On Sat, Aug 29, 2015 at 06:04:04AM -0400, Karl Dahlke wrote:
> Debug prints are in, and seem to work.
> Thanks Kevin.

Well done all for the work, appologies for being somewhat inactive recently but
I've been busy with the day job and simply haven't had any time to do anything
computing related outside of the office.

> Here is my test page, that I was worried about.
> 
> <!DOCTYPE HTML PUBLIC "-//W3C//DTD HTML 4.01 Transitional//EN" "http://www.w3.org/TR/html4/loose.dtd">
> <html>
> <head><title>jf test </title></head>
> <body>
> hello world
> <script type=text/javascript>
> document.writeln("This is <A href=http://edbrowse.org>our website</A>");
> </script>
> </body></html>
> 
> I browse with db6, there  is lots of js debugging,
> I'll leave that out, here are the relevant lines.
> 
> line 7 column 67: '<' + '/' + letter not allowed here
> Node(0): Text
> Text: hello world 
> Node(0): script
> type = text/javascript
> Node(1): Text
> Text: document.writeln("This is &lt;A href=http://edbrowse.org&gt;our
> website&lt;\/A&gt;");
> #  end of tidy debug output, next stuff is ours
> execute jf at 6
> < side effects
> w{This is <A href=http://edbrowse.org>our website</A>
> `~@}
> < ok
> execution complete
> docwrite 62 bytes
> <<
> This is <A href=http://edbrowse.org>our website</A>
> >>
> anchorSwap 4
> anchors unframed
> whitespace combined
> 
> Right off the bat I'm concerned becausee tidy shows an error
> where there is no error.
> It is trying to interpret the </a> tag in the string, in the script,
> and it shouldn't be doing that at all.

Actually, yes it should.
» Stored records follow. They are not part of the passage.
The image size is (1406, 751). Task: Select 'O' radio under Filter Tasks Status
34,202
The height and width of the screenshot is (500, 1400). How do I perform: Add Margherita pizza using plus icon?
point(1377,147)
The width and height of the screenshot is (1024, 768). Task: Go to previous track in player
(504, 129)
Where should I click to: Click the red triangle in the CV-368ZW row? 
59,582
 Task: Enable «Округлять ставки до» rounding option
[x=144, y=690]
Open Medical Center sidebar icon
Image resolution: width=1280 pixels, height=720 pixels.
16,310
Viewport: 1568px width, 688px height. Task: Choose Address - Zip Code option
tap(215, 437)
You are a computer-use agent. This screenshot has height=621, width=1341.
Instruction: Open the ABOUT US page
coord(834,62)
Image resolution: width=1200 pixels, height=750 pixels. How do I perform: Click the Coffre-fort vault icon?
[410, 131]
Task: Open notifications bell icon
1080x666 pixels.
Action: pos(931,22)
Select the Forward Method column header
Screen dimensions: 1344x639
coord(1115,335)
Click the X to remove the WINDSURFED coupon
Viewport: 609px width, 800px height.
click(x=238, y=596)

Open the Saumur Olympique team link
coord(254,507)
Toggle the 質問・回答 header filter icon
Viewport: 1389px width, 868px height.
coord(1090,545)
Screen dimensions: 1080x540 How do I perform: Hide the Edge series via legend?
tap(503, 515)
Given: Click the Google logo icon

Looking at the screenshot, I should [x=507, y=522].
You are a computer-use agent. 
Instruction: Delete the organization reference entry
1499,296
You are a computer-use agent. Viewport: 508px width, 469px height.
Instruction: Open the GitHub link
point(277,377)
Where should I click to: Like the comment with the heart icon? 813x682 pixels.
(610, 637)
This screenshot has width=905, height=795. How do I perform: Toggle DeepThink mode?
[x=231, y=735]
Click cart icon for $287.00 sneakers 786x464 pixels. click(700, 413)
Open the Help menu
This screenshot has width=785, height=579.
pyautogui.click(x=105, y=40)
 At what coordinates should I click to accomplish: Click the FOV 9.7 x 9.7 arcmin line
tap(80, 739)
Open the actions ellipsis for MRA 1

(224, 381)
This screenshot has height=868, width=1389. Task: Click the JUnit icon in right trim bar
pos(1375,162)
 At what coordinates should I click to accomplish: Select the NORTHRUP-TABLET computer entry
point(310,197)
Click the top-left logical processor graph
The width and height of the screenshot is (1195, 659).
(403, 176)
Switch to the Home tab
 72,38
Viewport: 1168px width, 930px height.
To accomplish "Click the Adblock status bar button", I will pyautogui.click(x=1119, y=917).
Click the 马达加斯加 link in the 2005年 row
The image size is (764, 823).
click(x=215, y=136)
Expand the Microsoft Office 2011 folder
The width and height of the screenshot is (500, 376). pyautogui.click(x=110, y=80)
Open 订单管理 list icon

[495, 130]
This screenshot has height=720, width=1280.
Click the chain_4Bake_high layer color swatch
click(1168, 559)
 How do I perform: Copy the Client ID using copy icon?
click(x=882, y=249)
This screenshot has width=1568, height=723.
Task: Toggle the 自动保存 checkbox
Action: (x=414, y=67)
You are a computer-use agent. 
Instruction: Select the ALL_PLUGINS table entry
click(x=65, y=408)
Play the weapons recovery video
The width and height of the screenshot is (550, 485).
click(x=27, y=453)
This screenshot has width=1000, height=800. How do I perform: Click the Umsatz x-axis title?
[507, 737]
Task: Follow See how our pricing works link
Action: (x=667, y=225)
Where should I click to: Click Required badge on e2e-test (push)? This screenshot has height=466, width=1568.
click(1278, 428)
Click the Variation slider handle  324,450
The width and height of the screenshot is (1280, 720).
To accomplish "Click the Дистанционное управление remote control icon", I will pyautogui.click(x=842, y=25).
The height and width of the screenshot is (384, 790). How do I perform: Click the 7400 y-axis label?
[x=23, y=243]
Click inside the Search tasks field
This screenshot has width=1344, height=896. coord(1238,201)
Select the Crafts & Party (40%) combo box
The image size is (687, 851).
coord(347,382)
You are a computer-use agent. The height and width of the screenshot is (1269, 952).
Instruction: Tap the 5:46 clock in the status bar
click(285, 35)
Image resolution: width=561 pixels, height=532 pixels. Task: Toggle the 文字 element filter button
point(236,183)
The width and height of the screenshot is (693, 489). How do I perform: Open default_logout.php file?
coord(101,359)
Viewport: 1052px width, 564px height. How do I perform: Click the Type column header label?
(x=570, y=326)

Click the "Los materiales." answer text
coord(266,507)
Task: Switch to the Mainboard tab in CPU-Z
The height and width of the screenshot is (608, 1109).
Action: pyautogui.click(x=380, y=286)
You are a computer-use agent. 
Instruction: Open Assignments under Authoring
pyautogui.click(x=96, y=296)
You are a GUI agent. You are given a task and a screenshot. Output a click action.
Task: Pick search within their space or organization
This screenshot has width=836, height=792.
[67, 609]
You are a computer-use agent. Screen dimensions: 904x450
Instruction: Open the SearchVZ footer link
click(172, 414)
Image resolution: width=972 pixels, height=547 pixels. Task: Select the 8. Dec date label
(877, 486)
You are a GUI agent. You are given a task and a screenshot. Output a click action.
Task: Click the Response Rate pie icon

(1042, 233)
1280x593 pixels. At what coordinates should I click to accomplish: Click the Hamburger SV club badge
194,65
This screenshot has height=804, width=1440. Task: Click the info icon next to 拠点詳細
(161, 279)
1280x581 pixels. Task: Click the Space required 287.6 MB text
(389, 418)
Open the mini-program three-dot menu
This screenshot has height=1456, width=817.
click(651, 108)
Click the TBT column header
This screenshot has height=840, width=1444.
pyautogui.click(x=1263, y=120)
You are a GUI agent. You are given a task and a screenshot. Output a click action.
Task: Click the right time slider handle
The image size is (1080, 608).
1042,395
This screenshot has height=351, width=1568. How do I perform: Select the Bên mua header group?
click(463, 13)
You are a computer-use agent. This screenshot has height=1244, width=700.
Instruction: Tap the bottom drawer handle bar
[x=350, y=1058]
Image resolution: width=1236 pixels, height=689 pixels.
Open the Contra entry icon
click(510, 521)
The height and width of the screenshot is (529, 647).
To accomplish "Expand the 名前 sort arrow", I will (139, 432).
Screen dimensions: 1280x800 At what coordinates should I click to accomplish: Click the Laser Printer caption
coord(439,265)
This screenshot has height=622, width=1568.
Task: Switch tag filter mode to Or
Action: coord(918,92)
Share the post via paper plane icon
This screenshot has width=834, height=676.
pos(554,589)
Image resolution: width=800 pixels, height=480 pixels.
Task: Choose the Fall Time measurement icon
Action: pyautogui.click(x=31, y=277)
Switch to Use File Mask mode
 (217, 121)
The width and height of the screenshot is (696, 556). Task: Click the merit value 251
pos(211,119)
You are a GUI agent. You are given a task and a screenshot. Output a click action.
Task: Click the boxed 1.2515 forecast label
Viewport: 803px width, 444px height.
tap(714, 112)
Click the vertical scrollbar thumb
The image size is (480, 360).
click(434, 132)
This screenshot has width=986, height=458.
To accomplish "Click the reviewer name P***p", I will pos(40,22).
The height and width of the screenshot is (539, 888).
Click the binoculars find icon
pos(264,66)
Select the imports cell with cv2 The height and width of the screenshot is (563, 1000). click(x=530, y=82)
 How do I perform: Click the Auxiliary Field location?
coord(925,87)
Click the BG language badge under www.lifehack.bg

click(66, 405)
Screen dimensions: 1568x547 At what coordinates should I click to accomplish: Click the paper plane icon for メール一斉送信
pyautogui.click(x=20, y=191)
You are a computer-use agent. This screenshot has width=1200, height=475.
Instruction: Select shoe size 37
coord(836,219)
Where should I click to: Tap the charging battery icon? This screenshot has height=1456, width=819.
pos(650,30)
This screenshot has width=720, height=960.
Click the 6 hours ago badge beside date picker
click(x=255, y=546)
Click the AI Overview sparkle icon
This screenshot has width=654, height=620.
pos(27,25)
This is one of the corner cases with html;
everything within a script tag is not parsed except the sequence </ which ends the tag.
At least according to what I've read.
If you really don't want your data parsed at all, use a cdata section,
then access that with js (it's parsed into the DOM so this works).
> Next I look at the text node under the script,
> the text that is to be passed to the js engine, and it has been html escaped.
> <a> is now &lt;a&gt;
> Why?
> That would totally screw things up.
> Is it escaped and interpreted for the benefit of printing, for us,
> or is it done by cleanup?
> If the latter then we can't use tidy5 unless this is fixed.
> This is a show stopper.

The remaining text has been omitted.